Lawyer/client privilege covers a client’s correspondence with their legal advisor if the contact is meant to be confidential and is made for the purpose of receiving or obtaining legal advice. This involves documents prepared with a view to being used, but not necessarily used, as a correspondence for the purpose of receiving legal advice or as an aide-memoire for more efficient communication. In 2016, an amendment to the Proof Act clarified that this right extends to an individual seeking legal assistance, whether or not those services are actually accessed by the person. The right is often attached to documents such as drafts and working papers, and fee notes issued by legal advisers have been found to be annexed. Where the agent of either party makes or receives such a message, it will also be protected by this right. The defendant holds the lawyer / client right.

Privilege for litigation is narrower than privilege for lawyers/clients. It safeguards information and communications produced, obtained, compiled or prepared for the dominant purpose of preparing for court proceedings during the duration in which such proceedings are either ongoing or fairly apprehended (the ‘mere chance’ of litigation being inadequate to attract legal professional privilege). The right of litigation covers correspondence between the party and any other individual and the legal adviser of the party and any other individual. It also protects information gathered or prepared by a legal advisor of the party or of the party or by any other person, at the request of the party or at the request of the legal adviser, for the dominant reason of planning proceedings before the court. For example, for the dominant reason of preparing for a proceeding, correspondence between the lawyer of a party and the expert of the party are privileged, as is information gathered and prepared by the expert at the request of the party or its lawyer for the proceeding. Litigation right is owned by the client, as in lawyer / client privilege.

 

Are legal professional privilege-protected interactions with in-house counsel?

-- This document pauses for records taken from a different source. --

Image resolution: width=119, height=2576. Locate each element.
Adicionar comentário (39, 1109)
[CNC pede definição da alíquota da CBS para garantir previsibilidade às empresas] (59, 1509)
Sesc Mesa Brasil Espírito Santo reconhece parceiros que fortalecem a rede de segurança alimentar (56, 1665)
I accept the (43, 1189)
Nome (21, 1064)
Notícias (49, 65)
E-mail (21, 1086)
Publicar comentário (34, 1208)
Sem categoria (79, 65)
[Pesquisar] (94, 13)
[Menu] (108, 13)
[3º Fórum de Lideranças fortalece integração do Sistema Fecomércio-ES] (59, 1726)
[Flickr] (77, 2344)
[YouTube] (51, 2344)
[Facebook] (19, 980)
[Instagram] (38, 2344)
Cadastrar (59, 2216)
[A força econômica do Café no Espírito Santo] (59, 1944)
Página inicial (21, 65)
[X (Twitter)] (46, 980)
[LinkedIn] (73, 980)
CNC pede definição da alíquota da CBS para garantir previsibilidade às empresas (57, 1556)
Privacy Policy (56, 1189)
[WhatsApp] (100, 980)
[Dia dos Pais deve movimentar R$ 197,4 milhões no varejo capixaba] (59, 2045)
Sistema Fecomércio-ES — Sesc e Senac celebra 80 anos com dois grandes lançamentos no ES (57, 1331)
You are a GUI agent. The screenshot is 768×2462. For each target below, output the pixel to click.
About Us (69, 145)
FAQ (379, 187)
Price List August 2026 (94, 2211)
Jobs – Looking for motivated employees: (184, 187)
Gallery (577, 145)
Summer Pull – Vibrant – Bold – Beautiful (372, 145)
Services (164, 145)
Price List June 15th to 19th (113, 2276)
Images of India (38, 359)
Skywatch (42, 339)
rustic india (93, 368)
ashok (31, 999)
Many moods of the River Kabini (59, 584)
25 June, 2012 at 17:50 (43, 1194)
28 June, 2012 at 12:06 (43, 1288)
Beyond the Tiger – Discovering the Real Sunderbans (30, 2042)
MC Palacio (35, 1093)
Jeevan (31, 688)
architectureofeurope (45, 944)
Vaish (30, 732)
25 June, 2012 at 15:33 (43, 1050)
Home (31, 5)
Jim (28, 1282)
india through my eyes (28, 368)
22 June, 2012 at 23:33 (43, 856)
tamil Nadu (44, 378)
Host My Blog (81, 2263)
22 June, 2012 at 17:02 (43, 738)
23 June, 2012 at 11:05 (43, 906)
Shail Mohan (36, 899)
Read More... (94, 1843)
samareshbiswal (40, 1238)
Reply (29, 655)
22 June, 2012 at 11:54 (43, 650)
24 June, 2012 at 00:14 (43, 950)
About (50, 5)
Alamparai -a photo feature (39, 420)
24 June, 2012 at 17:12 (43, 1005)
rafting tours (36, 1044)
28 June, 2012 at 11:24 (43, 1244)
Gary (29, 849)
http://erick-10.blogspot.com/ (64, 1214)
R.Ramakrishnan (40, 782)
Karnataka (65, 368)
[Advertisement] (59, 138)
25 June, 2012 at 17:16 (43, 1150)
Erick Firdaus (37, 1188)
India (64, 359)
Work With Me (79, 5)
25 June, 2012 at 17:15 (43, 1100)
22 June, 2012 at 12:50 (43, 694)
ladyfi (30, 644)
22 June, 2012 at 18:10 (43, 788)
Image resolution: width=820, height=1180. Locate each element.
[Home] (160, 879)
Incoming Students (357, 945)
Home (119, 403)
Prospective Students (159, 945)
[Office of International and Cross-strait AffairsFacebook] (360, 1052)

In relation to correspondence with and / or information received, collected or prepared by in-house lawyers, both lawyer / client privilege and litigation privilege will apply if they possess a current practice license and act in their capacity as legal advisor (as opposed to simply an executive of the company). Litigation privilege can also extend in relation to correspondence with or information prepared or gathered by the in-house counsel for the dominant reason of preparing a proceeding, even if the in-house counsel does not serve as legal advisor in their capacity (provided that the contact is between the party and the party’s legal advice or that the information is prepared at the request of the party)

 

Is the correspondence of non-nationally trained lawyers entitled to legal professional privilege?

Lawyer/client privilege and litigation privilege are both extended to overseas practitioners if they are either a citizen in Australia who is a barrister or lawyer or a person entitled under the laws of another country to do work usually done by a lawyer or patent attorney in New Zealand. This may involve someone in an overseas country with a current practical credential, or equivalent.

 

When the right is waived?

By express or implied waiver, right is reasonably quickly lost. Privilege may be waived in situations that are inconsistent with a claim of confidentiality by creating or revealing some substantial part of the privileged content. Accordingly, privilege can be waived in relation to information revealed without the explicit requirement that it remain confidential.

Privilege may also be waived by placing in a proceeding the privileged content ‘in question’. This normally happens when in a proceeding a party tries to rely on privileged information (e.g. as justification for an action taken by that party) or when a witness presents evidence that brings the privileged material into the proceeding. In this case, the waiver will require more transparency than the bare truth that the individual acted ‘on legal advice.’